[Stored entries]
+===+
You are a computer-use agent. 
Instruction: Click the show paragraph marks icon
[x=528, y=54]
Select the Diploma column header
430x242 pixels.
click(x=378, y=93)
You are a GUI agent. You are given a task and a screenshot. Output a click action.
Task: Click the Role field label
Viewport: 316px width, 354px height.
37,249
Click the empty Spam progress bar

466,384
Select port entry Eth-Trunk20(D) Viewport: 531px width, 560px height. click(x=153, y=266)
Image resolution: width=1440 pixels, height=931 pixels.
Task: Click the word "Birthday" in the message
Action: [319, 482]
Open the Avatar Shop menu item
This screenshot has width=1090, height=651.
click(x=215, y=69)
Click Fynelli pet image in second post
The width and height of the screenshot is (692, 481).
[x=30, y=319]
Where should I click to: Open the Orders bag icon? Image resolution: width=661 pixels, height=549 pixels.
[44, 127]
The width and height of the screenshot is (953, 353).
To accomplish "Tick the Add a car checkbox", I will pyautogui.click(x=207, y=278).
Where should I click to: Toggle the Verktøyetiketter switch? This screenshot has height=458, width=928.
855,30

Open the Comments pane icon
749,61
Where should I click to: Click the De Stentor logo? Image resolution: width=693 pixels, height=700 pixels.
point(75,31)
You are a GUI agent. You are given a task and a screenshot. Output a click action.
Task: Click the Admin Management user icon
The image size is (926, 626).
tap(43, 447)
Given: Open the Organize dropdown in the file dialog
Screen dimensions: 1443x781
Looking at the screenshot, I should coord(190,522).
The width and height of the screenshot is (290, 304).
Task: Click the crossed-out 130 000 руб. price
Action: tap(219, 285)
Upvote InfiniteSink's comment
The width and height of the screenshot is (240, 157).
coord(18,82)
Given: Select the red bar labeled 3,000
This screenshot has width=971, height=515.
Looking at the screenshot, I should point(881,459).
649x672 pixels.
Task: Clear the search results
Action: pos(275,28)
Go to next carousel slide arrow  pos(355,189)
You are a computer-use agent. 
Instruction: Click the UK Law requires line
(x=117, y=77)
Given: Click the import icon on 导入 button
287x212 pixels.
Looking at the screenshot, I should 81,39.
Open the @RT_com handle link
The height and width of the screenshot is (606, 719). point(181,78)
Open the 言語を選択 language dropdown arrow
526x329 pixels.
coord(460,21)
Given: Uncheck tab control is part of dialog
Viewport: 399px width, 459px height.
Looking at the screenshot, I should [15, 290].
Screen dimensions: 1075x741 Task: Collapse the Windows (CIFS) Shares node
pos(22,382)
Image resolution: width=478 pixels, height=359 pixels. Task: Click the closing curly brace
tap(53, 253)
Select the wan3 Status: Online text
+===+
» **About this task**: Each record needs to be duplicated exactly as given.

» **Finished task**:
You are a computer-use agent. 
Instruction: Click the show paragraph marks icon
[x=528, y=54]
Select the Diploma column header
430x242 pixels.
click(x=378, y=93)
You are a GUI agent. You are given a task and a screenshot. Output a click action.
Task: Click the Role field label
Viewport: 316px width, 354px height.
37,249
Click the empty Spam progress bar

466,384
Select port entry Eth-Trunk20(D) Viewport: 531px width, 560px height. click(x=153, y=266)
Image resolution: width=1440 pixels, height=931 pixels.
Task: Click the word "Birthday" in the message
Action: [319, 482]
Open the Avatar Shop menu item
This screenshot has width=1090, height=651.
click(x=215, y=69)
Click Fynelli pet image in second post
The width and height of the screenshot is (692, 481).
[x=30, y=319]
Where should I click to: Open the Orders bag icon? Image resolution: width=661 pixels, height=549 pixels.
[44, 127]
The width and height of the screenshot is (953, 353).
To accomplish "Tick the Add a car checkbox", I will pyautogui.click(x=207, y=278).
Where should I click to: Toggle the Verktøyetiketter switch? This screenshot has height=458, width=928.
855,30

Open the Comments pane icon
749,61
Where should I click to: Click the De Stentor logo? Image resolution: width=693 pixels, height=700 pixels.
point(75,31)
You are a GUI agent. You are given a task and a screenshot. Output a click action.
Task: Click the Admin Management user icon
The image size is (926, 626).
tap(43, 447)
Given: Open the Organize dropdown in the file dialog
Screen dimensions: 1443x781
Looking at the screenshot, I should coord(190,522).
The width and height of the screenshot is (290, 304).
Task: Click the crossed-out 130 000 руб. price
Action: tap(219, 285)
Upvote InfiniteSink's comment
The width and height of the screenshot is (240, 157).
coord(18,82)
Given: Select the red bar labeled 3,000
This screenshot has width=971, height=515.
Looking at the screenshot, I should point(881,459).
649x672 pixels.
Task: Clear the search results
Action: pos(275,28)
Go to next carousel slide arrow  pos(355,189)
You are a computer-use agent. 
Instruction: Click the UK Law requires line
(x=117, y=77)
Given: Click the import icon on 导入 button
287x212 pixels.
Looking at the screenshot, I should 81,39.
Open the @RT_com handle link
The height and width of the screenshot is (606, 719). point(181,78)
Open the 言語を選択 language dropdown arrow
526x329 pixels.
coord(460,21)
Given: Uncheck tab control is part of dialog
Viewport: 399px width, 459px height.
Looking at the screenshot, I should [15, 290].
Screen dimensions: 1075x741 Task: Collapse the Windows (CIFS) Shares node
pos(22,382)
Image resolution: width=478 pixels, height=359 pixels. Task: Click the closing curly brace
tap(53, 253)
Select the wan3 Status: Online text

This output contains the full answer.